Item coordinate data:
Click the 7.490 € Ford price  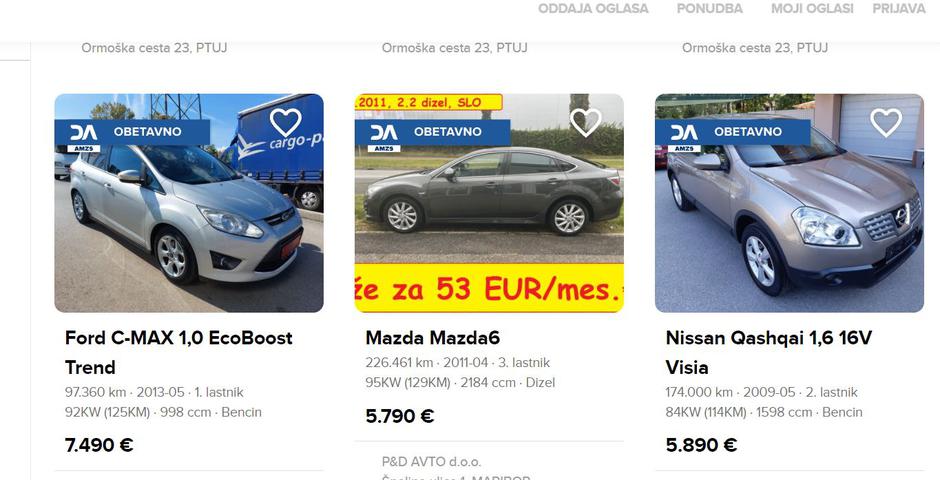click(x=99, y=445)
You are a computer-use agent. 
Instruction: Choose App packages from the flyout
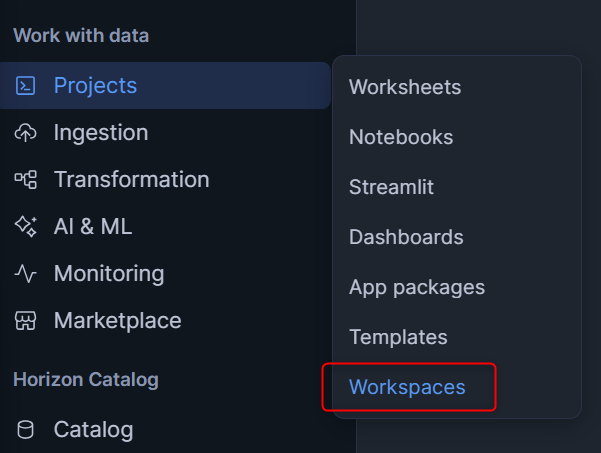coord(417,287)
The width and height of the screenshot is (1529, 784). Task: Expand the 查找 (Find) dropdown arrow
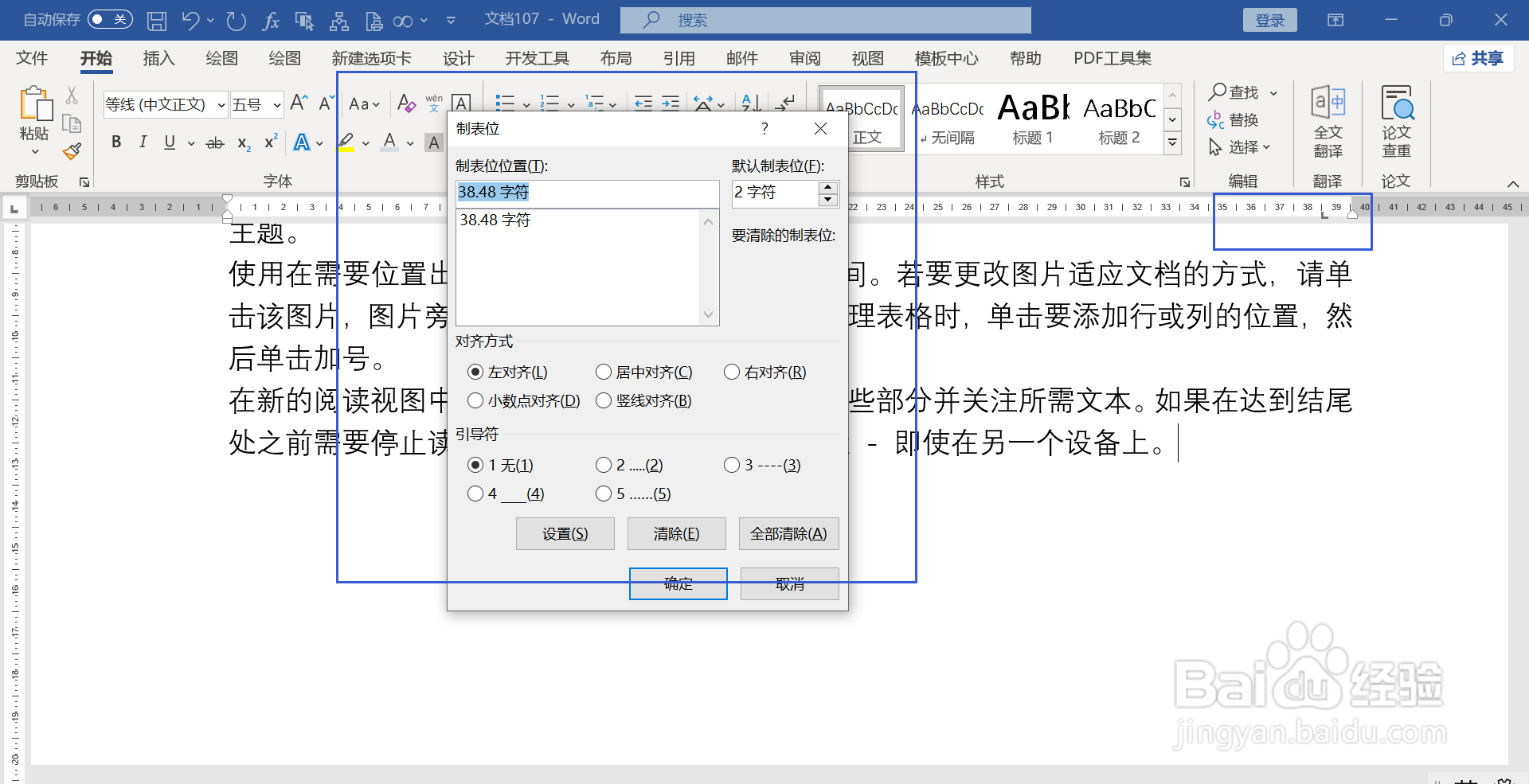pos(1274,92)
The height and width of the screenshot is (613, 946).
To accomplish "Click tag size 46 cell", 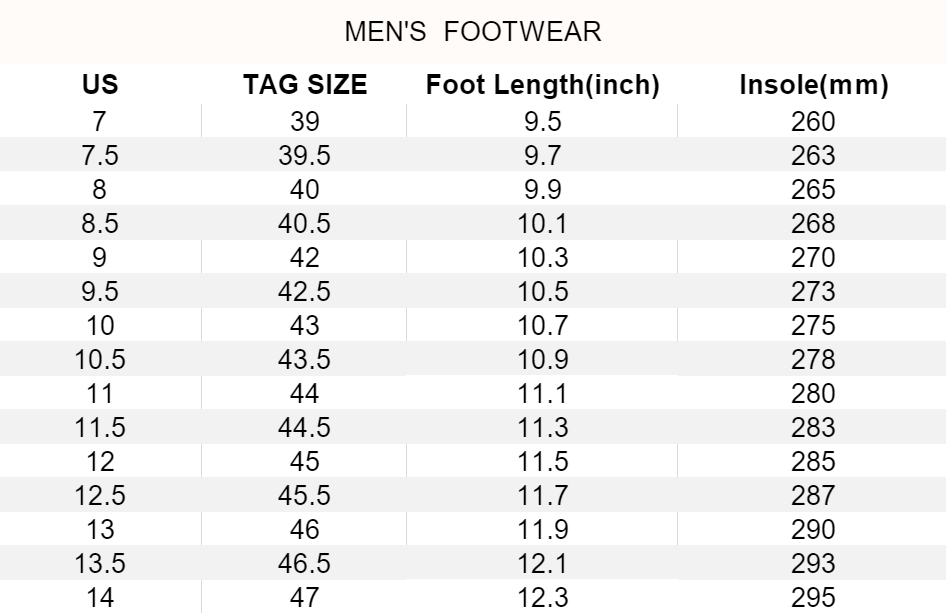I will pyautogui.click(x=305, y=529).
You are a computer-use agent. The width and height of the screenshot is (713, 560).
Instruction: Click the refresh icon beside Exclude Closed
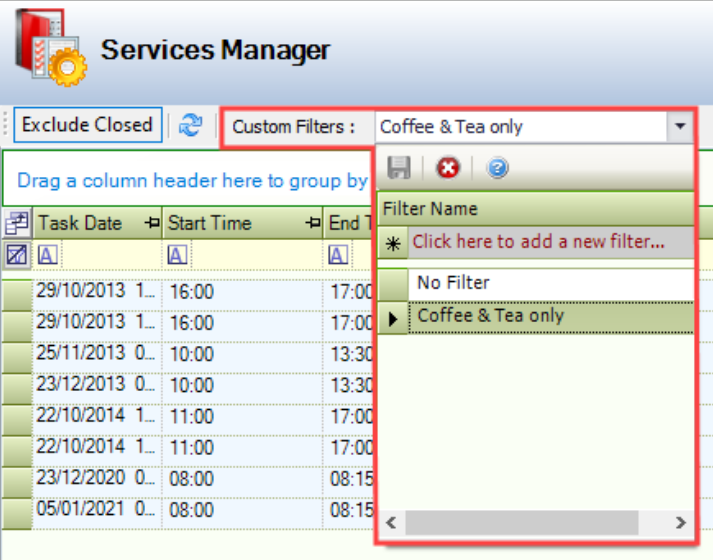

▶ **GOAL OF THE EXERCISE**:
Reproduce the entries above verbatim, starting at the line that contains "You are a computer-use agent. The" and continuing through the end of the entries, both ends included. Omit the pictures from your answer.

▶ **COMPLETED TASK**:
You are a computer-use agent. The width and height of the screenshot is (713, 560).
Instruction: Click the refresh icon beside Exclude Closed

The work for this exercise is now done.